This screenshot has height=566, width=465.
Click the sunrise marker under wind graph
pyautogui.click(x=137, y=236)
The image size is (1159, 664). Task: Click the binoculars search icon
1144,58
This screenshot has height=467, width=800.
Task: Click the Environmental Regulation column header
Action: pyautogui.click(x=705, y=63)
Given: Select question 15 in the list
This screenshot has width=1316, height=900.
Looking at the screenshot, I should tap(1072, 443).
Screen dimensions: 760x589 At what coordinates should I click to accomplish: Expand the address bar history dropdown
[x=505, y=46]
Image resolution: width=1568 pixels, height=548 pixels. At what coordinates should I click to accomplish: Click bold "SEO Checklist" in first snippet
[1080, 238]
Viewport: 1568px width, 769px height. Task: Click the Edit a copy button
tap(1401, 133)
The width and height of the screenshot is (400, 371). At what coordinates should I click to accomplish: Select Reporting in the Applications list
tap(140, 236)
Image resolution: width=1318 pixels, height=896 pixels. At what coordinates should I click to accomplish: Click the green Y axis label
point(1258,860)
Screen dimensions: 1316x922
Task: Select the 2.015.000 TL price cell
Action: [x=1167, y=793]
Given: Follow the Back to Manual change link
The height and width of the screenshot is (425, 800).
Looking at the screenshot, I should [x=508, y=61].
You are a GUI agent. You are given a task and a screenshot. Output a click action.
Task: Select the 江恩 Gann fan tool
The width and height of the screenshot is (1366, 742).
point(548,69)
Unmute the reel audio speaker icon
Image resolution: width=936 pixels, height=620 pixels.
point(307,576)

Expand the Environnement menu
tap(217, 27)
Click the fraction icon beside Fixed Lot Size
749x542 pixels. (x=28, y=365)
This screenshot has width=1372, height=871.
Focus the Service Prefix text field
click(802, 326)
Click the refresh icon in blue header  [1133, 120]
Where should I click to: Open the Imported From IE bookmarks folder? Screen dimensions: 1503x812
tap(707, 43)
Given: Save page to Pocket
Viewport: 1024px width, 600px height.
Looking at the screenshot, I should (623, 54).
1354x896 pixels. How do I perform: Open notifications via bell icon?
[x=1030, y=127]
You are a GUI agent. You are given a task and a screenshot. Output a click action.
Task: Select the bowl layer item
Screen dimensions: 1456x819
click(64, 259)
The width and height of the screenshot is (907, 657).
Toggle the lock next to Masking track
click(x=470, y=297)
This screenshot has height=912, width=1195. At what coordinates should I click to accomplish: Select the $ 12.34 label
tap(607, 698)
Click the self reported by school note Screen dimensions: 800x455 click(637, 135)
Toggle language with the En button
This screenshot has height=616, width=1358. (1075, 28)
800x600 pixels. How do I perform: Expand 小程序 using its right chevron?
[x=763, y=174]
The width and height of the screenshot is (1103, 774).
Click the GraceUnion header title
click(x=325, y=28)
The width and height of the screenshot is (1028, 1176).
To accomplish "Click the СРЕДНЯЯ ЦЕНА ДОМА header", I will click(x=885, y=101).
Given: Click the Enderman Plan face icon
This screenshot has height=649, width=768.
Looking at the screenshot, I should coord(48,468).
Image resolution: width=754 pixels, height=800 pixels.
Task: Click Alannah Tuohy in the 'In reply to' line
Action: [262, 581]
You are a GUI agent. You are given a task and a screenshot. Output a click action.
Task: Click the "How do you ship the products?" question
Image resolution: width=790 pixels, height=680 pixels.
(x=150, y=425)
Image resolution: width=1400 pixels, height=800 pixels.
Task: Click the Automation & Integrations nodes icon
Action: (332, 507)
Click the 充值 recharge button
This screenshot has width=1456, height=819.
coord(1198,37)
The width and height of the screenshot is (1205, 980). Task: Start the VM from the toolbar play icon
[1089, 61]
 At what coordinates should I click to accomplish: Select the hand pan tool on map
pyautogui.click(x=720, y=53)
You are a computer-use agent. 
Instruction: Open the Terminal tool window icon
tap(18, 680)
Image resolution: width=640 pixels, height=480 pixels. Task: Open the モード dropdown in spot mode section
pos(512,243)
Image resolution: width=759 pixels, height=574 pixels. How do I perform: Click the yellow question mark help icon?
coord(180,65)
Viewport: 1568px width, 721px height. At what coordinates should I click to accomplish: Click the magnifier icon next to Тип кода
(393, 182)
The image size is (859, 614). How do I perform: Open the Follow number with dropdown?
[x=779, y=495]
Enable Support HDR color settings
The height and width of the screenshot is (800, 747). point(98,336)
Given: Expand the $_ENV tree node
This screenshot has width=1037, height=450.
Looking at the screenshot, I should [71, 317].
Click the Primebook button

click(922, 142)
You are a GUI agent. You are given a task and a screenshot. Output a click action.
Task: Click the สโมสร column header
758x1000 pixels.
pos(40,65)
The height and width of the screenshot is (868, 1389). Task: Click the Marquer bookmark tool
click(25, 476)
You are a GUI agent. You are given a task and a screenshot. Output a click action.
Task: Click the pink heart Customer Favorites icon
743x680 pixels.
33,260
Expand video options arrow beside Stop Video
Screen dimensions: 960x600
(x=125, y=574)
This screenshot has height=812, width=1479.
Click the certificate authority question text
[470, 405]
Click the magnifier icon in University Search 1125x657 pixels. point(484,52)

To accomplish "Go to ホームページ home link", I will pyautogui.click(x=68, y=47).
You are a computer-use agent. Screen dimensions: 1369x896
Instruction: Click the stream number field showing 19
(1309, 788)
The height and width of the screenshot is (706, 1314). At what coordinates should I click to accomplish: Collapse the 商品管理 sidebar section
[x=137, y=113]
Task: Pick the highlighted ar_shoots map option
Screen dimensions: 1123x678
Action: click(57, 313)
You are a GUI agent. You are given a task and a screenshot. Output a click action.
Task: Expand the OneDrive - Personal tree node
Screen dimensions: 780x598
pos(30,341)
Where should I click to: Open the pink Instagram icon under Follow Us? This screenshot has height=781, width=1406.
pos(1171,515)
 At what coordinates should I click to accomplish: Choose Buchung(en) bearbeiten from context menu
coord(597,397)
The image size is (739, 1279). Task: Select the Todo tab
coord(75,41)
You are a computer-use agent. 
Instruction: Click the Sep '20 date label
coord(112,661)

> _WHAT YOU HAVE TO DO_: Can you reproduce the records verbatim, starting with the line containing "This screenshot has height=912, width=1195." and going on through the line containing "Action: [262, 581]"?

> _WORKED ANSWER_:
This screenshot has height=912, width=1195. At what coordinates should I click to accomplish: Select the $ 12.34 label
tap(607, 698)
Click the self reported by school note Screen dimensions: 800x455 click(637, 135)
Toggle language with the En button
This screenshot has height=616, width=1358. (1075, 28)
800x600 pixels. How do I perform: Expand 小程序 using its right chevron?
[x=763, y=174]
The width and height of the screenshot is (1103, 774).
Click the GraceUnion header title
click(x=325, y=28)
The width and height of the screenshot is (1028, 1176).
To accomplish "Click the СРЕДНЯЯ ЦЕНА ДОМА header", I will click(x=885, y=101).
Given: Click the Enderman Plan face icon
This screenshot has height=649, width=768.
Looking at the screenshot, I should coord(48,468).
Image resolution: width=754 pixels, height=800 pixels.
Task: Click Alannah Tuohy in the 'In reply to' line
Action: [262, 581]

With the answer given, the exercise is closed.